Solve Ax = b using the current A from the last update_matrix.

Parameters:

b – RHS vector/matrix, shape [m] or [m, k], same dtype as A, on CUDA.

Returns:

Solution x, shape [n] or [n, k], same dtype and device as b.

Raises:

RuntimeError – If the backend solver fails or a CUDA error occurs.
ValueError – If no matrix set (update_matrix first) or shapes/dtypes/devices invalid.

update_matrix(A_sparse: Tuple[Tensor, Tensor, int, int], structure_changed: bool | None = None) → None[source]¶

Set or update the matrix A: factorize and cache.

Call before the first solve; call again whenever A changes.

Parameters:

A_sparse – Sparse matrix tuple (index, value, m, n).
structure_changed – If True, sparsity pattern changed (full refactorization); if False, only values changed (fast update). If None, auto-detect from previous A.

Raises:

ValueError – If matrix shape/type incompatible with solver, or invalid dtypes/devices.

class cudass.MatrixProperties(shape: Tuple[int, int], is_square: bool, is_overdetermined: bool, is_underdetermined: bool, is_singular: bool | None = None)[source]¶

Bases: object

Validated or derived matrix properties (e.g. from shape). For validation only.

is_overdetermined: bool¶

is_singular: bool | None = None¶

is_square: bool¶

is_underdetermined: bool¶

shape: Tuple[int, int]¶

class cudass.MatrixType(value)[source]¶

Bases: Enum

Matrix type for solver selection.
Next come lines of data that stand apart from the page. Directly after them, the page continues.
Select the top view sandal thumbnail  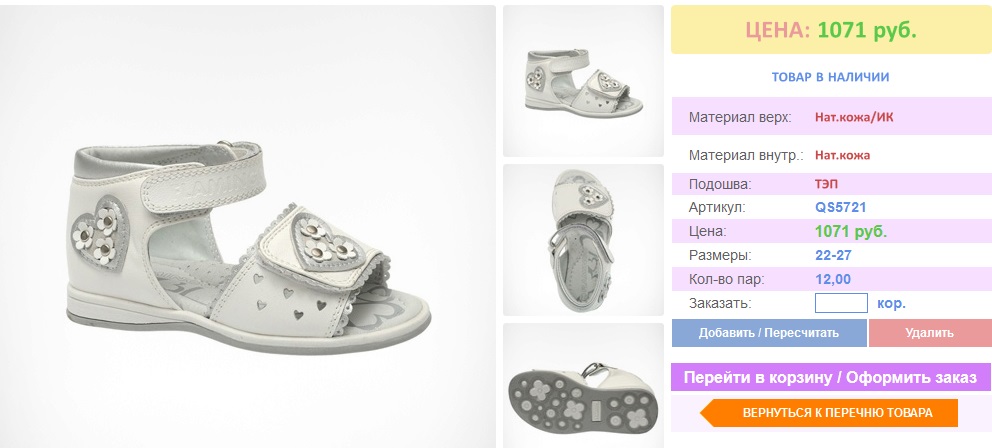coord(583,240)
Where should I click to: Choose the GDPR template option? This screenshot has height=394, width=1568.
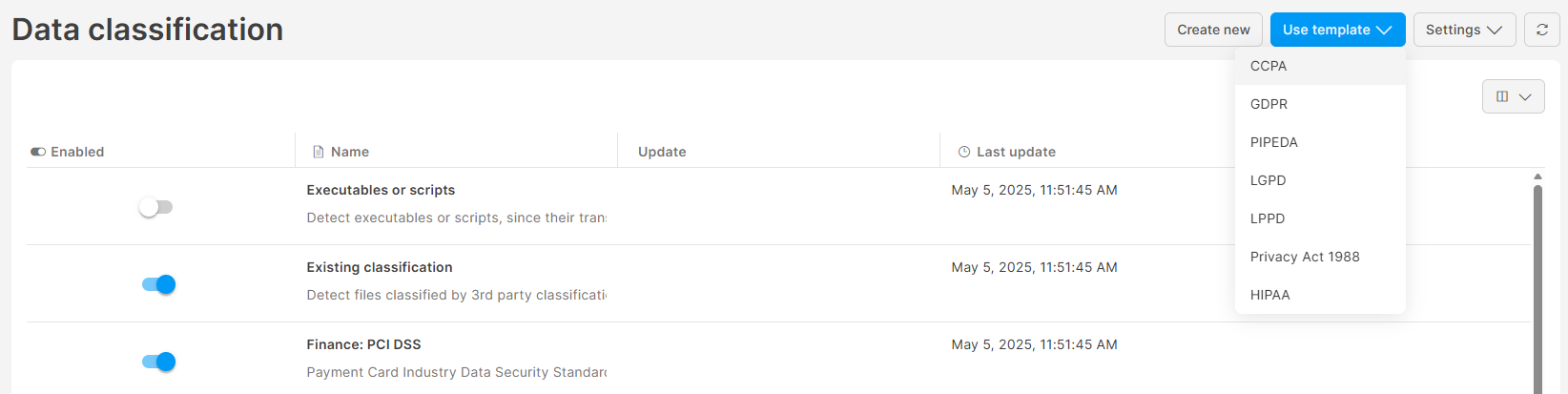(x=1269, y=104)
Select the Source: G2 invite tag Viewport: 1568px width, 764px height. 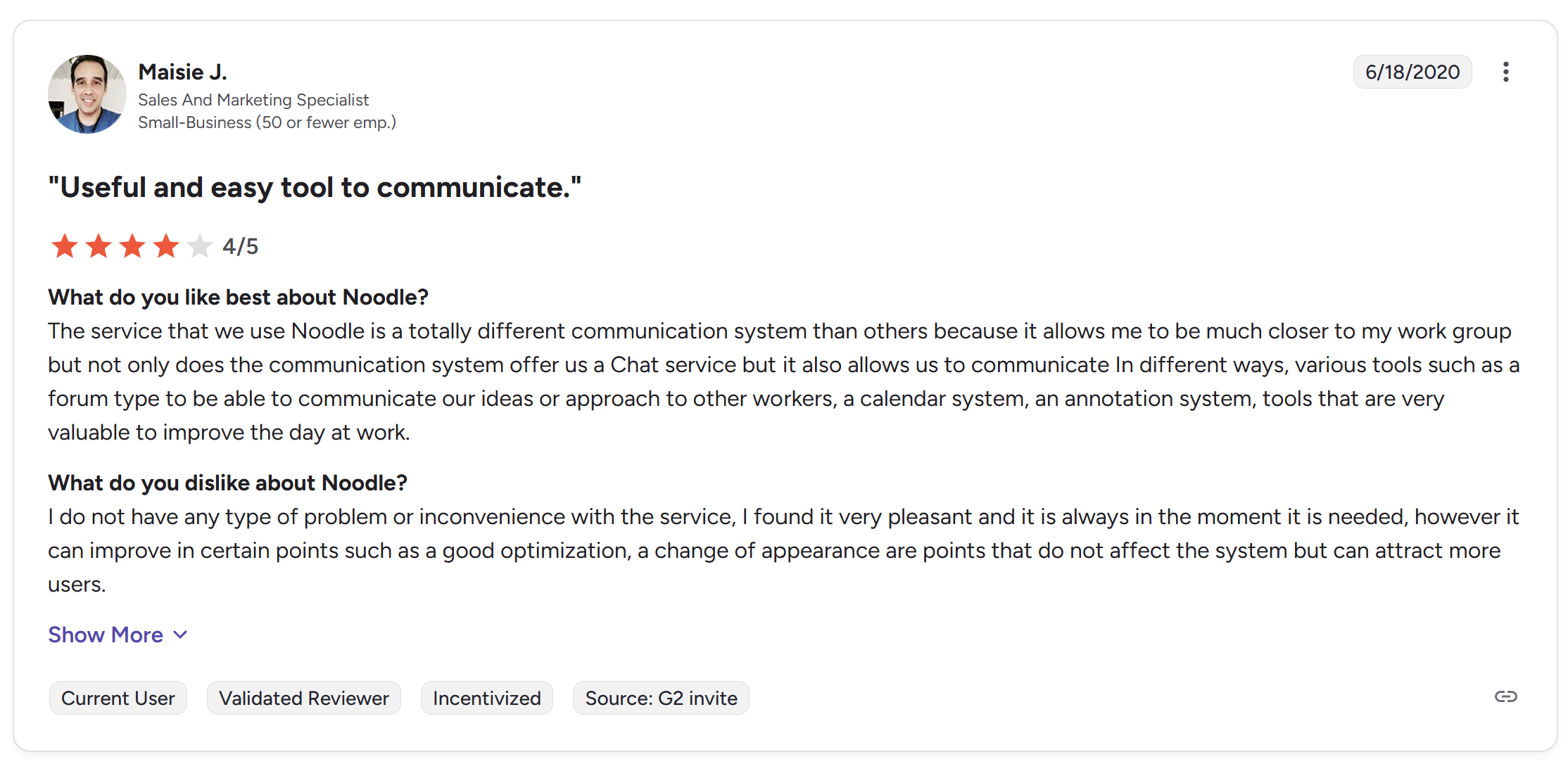pyautogui.click(x=660, y=697)
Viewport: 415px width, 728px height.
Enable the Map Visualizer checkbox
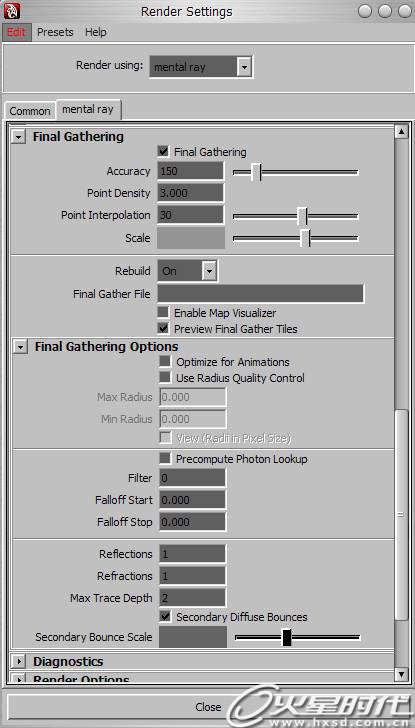(163, 312)
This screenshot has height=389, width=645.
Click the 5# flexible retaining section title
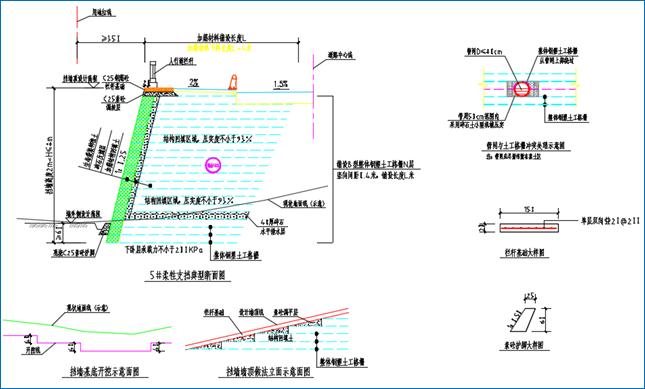coord(187,275)
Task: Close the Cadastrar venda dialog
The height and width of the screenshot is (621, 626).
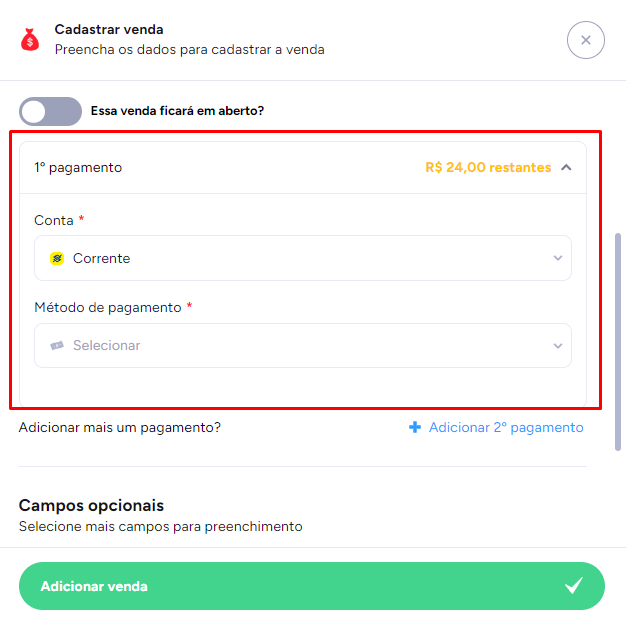Action: point(585,40)
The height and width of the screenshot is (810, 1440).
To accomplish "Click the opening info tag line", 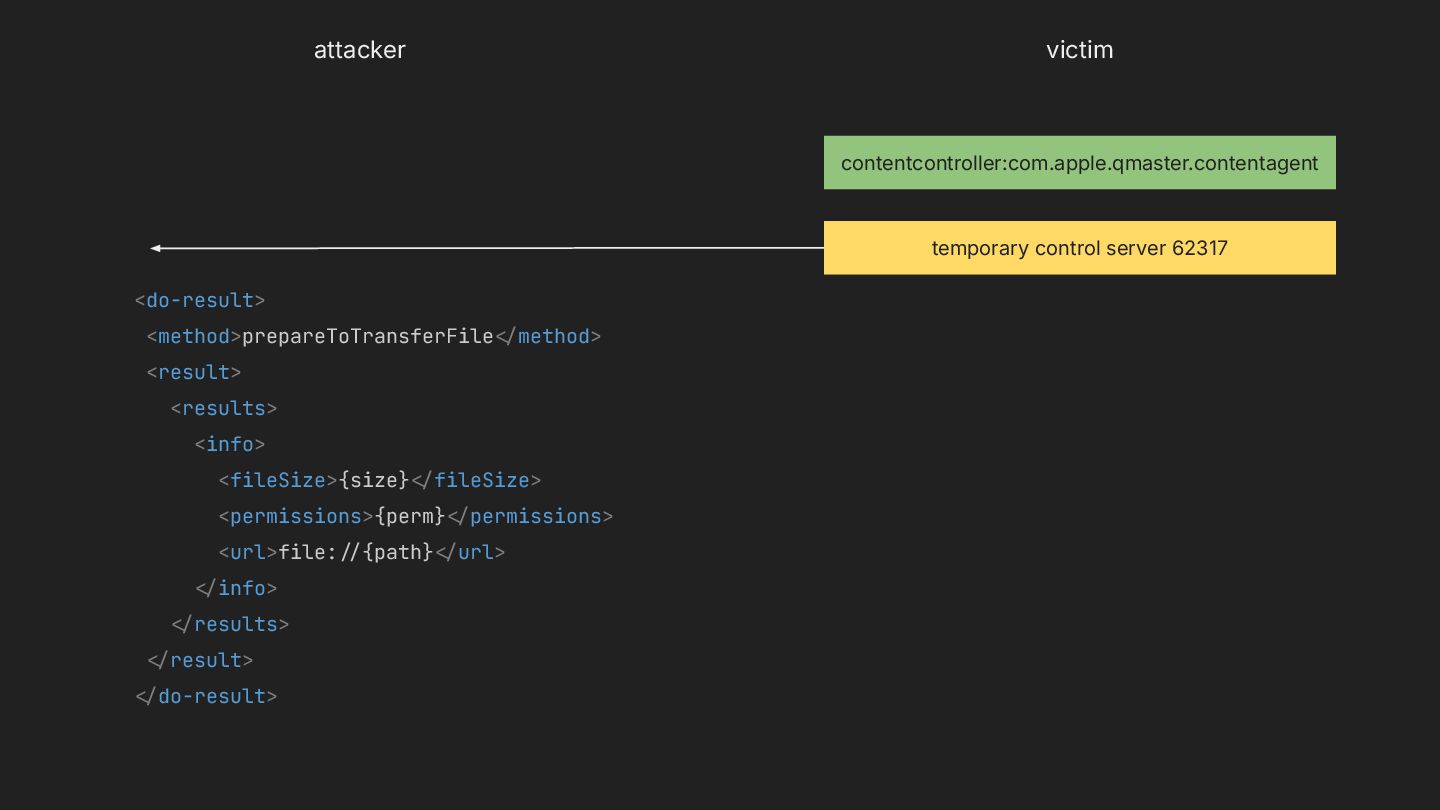I will [230, 444].
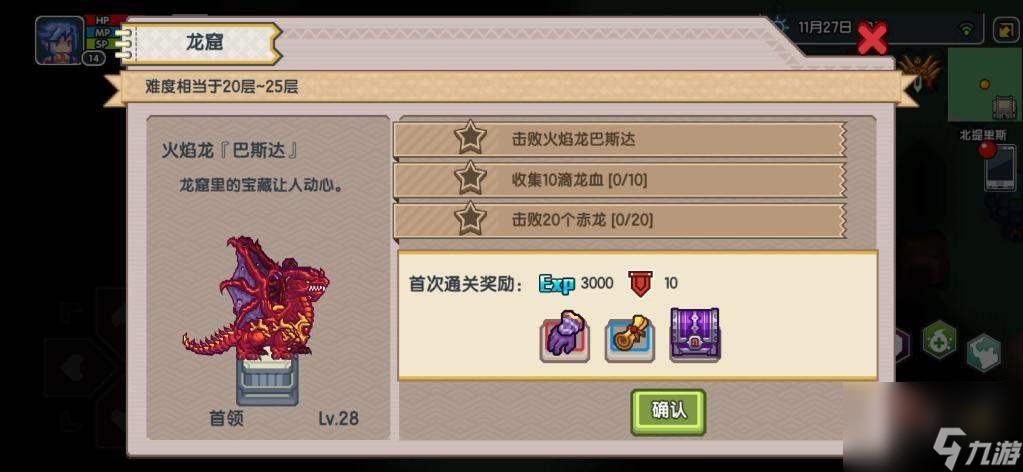Select the scroll reward icon
The height and width of the screenshot is (472, 1023).
point(630,339)
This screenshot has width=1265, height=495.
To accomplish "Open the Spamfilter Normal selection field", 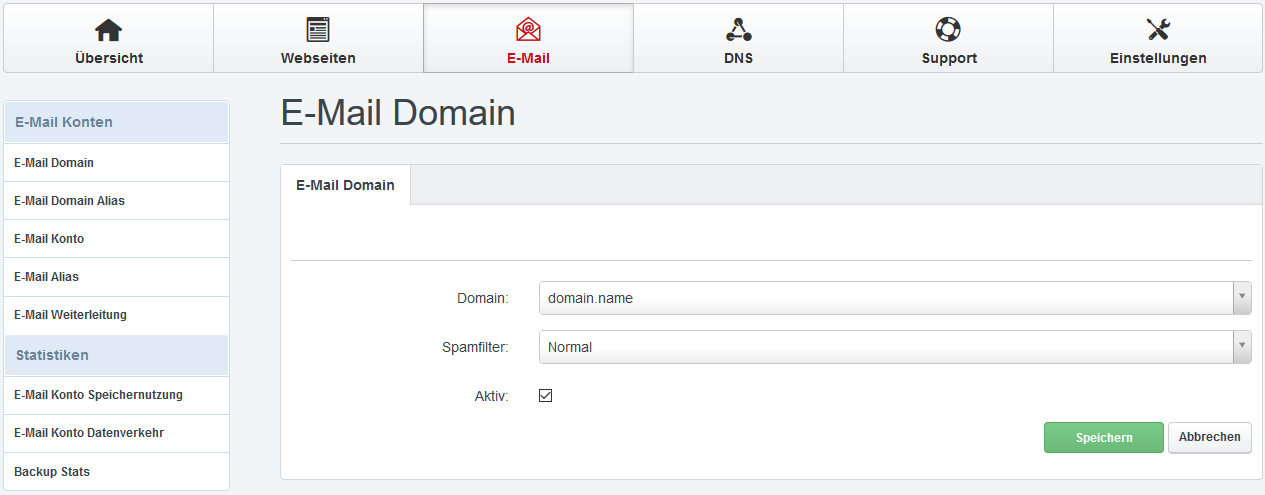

Real matrices only (float32/float64).

User must specify explicitly; no auto-inference. Shape: square types require m==n; GENERAL_RECTANGULAR and GENERAL_RECTANGULAR_SINGULAR require m!=n.

GENERAL = 'general'¶

GENERAL_RECTANGULAR = 'general_rectangular'¶

GENERAL_RECTANGULAR_SINGULAR = 'general_rectangular_singular'¶

GENERAL_SINGULAR = 'general_singular'¶

SPD = 'spd'¶

SYMMETRIC = 'symmetric'¶

SYMMETRIC_SINGULAR = 'symmetric_singular'¶

Matrix type enumeration and properties for the CUDA sparse solver.

class cudass.types.MatrixProperties(shape: Tuple[int, int], is_square: bool, is_overdetermined: bool, is_underdetermined: bool, is_singular: bool | None = None)[source]¶

Bases: object

Validated or derived matrix properties (e.g. from shape). For validation only.

is_overdetermined: bool¶

is_singular: bool | None = None¶

is_square: bool¶

is_underdetermined: bool¶

shape: Tuple[int, int]¶

class cudass.types.MatrixType(value)[source]¶

Bases: Enum

Matrix type for solver selection. Real matrices only (float32/float64).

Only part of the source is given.